| Enunciado |
Como o texto sobre o suicídio como problema de saúde pública poderia seguir? Escreva a continuação a partir da última frase apresentada.

| Texto para análise |
□ □ □ □

Sem preconceito, é preciso falar de suicídio como problema de saúde pública e valorização da vida
No Brasil, 32 pessoas morrem por dia vítimas de suicídio. Os homens se matam mais, embora as mulheres tentem mais vezes. A média é de seis a sete mortes por 100 mil habitantes, enquanto a média mundial é de 13 a 14 mortes.
Para os especialistas, pensar em suicídio é mais comum do que se imagina e faz parte na natureza humana. A cada 30 pessoas, cinco já pensaram em acabar com a própria vida. Contudo, mesmo fazendo parte da realidade humana, o ato é cercado de preconceitos, que precisam acabar para que o assunto seja tratado com seriedade que merece.
Na mídia, em sua maioria, faz-se “ouvido de mercador”. Evita-se tocar no assunto. E deixa de debater um tema importante, presente na vida de muitas pessoas, o que é bem diferente de noticiar de forma sensacionalista, como acontece com os crimes comuns. Alega-se que ao dar notícia de suicídio, incentiva novos casos, o que certamente não ocorre quando o tema é abordado com a seriedade que merece.

□ □ □ □

| Entradas fornecidas |

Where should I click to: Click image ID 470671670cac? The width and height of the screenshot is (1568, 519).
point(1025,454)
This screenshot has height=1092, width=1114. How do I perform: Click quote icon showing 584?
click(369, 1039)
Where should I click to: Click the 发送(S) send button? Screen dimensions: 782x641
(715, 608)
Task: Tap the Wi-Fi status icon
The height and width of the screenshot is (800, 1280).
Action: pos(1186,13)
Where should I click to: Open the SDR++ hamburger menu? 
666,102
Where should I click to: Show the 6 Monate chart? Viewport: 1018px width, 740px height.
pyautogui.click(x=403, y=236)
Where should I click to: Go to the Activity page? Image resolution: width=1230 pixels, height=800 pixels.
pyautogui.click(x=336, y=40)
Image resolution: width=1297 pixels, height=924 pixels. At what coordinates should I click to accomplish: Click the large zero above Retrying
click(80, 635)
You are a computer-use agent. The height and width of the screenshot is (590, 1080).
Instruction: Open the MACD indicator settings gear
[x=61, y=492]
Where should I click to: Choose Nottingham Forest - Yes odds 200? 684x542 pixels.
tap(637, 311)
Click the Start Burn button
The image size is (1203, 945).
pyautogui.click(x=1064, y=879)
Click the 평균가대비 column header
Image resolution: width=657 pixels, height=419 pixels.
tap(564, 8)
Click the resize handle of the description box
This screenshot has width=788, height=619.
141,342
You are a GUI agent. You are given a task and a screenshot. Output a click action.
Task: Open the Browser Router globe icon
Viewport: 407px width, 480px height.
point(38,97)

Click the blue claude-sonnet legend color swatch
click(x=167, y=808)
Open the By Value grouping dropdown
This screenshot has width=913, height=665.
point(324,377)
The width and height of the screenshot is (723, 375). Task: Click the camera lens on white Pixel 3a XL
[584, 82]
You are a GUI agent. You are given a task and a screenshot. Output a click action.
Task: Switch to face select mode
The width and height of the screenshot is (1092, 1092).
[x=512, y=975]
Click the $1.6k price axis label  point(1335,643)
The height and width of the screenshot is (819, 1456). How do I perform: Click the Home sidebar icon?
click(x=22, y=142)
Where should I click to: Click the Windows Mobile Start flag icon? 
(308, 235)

□ □ □ □

| Sua resposta |
Deixar de abordar o tema não faz que o problema deixe de existir. O autoextermínio é uma realidade psicossocial que precisa ser debatido por toda a socieadade. Conforme contabiliza o Centro de Valorização da Vida (CVV), a cada 30 pessoas, cinco já pensaram, ainda que por um segundo, em tirar a própria vida.
Não há, portanto, como não fugir do tema. Foi o que fizeram políticos, especialistas e estudantes nessa terça-feira (7), no plenário da Câmara Municipal. Em uma audiência pública, o tema foi exposto sem preconceitos.
A audiência antecede a campanha Setembro Amarelo, de conscientização como forma de prevenção do suicídio. A campanha é desenvolvida em todo o país pelo CVV, Conselho Federal de Medicina e Associação Brasileira de Psiquiatria para estimular a discussão das causas que levam ao autoextermínio.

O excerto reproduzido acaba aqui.